— START Input data —

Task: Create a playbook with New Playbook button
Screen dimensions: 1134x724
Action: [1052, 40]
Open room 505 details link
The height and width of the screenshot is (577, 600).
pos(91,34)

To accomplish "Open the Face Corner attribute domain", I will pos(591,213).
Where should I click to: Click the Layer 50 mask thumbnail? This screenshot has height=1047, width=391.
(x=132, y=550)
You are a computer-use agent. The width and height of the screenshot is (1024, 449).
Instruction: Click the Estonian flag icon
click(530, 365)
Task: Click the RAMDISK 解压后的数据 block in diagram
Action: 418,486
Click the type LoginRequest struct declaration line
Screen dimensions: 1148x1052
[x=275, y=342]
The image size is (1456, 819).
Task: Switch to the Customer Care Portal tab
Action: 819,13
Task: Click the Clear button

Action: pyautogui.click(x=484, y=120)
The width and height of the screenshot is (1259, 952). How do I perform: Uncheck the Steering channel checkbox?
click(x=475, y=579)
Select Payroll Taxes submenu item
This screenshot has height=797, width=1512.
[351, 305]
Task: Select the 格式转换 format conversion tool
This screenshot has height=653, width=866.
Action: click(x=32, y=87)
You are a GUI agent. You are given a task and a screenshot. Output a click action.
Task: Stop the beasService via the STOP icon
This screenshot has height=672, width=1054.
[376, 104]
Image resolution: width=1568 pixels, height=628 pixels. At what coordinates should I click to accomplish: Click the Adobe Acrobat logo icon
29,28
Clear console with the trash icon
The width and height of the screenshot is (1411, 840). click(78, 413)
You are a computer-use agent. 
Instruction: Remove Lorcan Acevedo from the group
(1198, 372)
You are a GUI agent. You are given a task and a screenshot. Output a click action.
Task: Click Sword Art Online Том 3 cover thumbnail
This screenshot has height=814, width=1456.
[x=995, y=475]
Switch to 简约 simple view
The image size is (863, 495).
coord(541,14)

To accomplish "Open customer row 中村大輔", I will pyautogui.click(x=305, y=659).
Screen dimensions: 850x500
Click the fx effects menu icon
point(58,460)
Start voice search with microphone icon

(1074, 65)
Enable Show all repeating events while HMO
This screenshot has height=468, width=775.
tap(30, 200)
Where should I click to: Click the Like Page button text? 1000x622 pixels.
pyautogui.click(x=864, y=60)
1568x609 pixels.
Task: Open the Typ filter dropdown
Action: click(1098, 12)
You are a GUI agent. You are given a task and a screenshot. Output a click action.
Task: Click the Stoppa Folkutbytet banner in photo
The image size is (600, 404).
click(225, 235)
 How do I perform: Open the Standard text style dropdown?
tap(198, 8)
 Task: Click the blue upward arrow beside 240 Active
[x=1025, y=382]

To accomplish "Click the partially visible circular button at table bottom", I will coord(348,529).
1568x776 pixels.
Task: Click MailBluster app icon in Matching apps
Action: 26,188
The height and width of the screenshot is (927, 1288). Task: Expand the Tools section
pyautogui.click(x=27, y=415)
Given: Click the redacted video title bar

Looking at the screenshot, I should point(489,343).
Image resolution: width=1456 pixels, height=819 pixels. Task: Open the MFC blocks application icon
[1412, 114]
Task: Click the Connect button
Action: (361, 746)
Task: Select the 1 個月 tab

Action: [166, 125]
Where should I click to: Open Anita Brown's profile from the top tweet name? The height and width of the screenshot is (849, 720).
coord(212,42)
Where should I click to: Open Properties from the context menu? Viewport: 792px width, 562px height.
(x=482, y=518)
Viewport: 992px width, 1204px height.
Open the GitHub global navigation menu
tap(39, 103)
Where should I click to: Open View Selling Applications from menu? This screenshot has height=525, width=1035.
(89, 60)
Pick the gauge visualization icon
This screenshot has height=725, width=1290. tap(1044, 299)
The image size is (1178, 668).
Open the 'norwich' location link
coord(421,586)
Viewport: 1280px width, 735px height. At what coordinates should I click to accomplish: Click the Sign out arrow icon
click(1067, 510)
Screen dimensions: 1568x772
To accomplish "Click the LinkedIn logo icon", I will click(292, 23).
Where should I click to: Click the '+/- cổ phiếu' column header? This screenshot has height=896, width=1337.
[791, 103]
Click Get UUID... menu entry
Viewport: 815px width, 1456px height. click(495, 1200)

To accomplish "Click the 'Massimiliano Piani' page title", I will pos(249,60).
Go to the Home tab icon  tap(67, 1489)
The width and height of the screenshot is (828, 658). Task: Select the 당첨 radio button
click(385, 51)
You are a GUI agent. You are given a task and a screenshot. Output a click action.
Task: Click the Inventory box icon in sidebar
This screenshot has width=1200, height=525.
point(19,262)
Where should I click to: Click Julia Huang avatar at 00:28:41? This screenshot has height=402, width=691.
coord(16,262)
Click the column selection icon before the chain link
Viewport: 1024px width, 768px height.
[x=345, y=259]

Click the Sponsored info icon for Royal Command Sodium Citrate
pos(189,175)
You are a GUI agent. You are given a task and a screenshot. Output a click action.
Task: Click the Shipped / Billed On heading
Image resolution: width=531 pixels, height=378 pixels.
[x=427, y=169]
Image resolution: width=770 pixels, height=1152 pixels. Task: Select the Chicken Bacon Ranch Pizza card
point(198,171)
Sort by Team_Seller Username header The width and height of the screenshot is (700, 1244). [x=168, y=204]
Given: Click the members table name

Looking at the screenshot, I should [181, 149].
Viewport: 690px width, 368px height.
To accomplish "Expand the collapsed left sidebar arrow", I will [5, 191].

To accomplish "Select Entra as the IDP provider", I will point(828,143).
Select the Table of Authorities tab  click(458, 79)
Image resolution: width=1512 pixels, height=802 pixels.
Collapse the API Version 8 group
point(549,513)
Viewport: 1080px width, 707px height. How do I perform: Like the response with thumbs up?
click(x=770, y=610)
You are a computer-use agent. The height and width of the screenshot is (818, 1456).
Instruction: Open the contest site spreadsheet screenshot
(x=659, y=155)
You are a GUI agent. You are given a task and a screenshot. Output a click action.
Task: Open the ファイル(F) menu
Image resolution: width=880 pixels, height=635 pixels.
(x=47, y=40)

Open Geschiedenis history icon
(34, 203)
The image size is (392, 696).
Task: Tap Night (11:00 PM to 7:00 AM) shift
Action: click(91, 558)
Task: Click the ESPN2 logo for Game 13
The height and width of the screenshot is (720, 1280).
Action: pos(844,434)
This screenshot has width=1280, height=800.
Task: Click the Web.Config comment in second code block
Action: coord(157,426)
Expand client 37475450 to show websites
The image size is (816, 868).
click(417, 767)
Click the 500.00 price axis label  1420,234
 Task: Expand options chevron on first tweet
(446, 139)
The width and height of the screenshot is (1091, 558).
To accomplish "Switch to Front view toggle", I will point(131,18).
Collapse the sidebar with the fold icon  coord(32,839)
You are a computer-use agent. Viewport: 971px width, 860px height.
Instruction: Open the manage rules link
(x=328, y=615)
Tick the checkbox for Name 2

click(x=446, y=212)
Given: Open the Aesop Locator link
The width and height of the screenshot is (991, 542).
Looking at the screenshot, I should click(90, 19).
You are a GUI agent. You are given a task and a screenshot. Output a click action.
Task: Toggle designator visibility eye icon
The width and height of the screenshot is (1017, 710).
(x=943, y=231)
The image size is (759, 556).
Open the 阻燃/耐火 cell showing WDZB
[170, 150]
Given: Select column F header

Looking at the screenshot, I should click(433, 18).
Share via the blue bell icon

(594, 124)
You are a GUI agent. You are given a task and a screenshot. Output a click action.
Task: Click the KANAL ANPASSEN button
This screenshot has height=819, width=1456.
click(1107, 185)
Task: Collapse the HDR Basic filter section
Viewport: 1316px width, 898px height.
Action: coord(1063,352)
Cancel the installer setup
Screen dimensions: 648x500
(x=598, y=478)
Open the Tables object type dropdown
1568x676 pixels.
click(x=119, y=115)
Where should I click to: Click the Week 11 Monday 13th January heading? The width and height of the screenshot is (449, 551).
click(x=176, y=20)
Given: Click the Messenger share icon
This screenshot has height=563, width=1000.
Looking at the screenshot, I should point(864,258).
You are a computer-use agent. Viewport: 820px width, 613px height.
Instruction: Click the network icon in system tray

— END Input data —

— Short exercise —
Copy out the lines from the one containing "The image size is (759, 556)." through the one containing "click(x=119, y=115)", both included, reproducing each line verbatim.

— Finished exercise —
The image size is (759, 556).
Open the 阻燃/耐火 cell showing WDZB
[170, 150]
Given: Select column F header

Looking at the screenshot, I should click(433, 18).
Share via the blue bell icon

(594, 124)
You are a GUI agent. You are given a task and a screenshot. Output a click action.
Task: Click the KANAL ANPASSEN button
This screenshot has height=819, width=1456.
click(1107, 185)
Task: Collapse the HDR Basic filter section
Viewport: 1316px width, 898px height.
Action: coord(1063,352)
Cancel the installer setup
Screen dimensions: 648x500
(x=598, y=478)
Open the Tables object type dropdown
1568x676 pixels.
click(x=119, y=115)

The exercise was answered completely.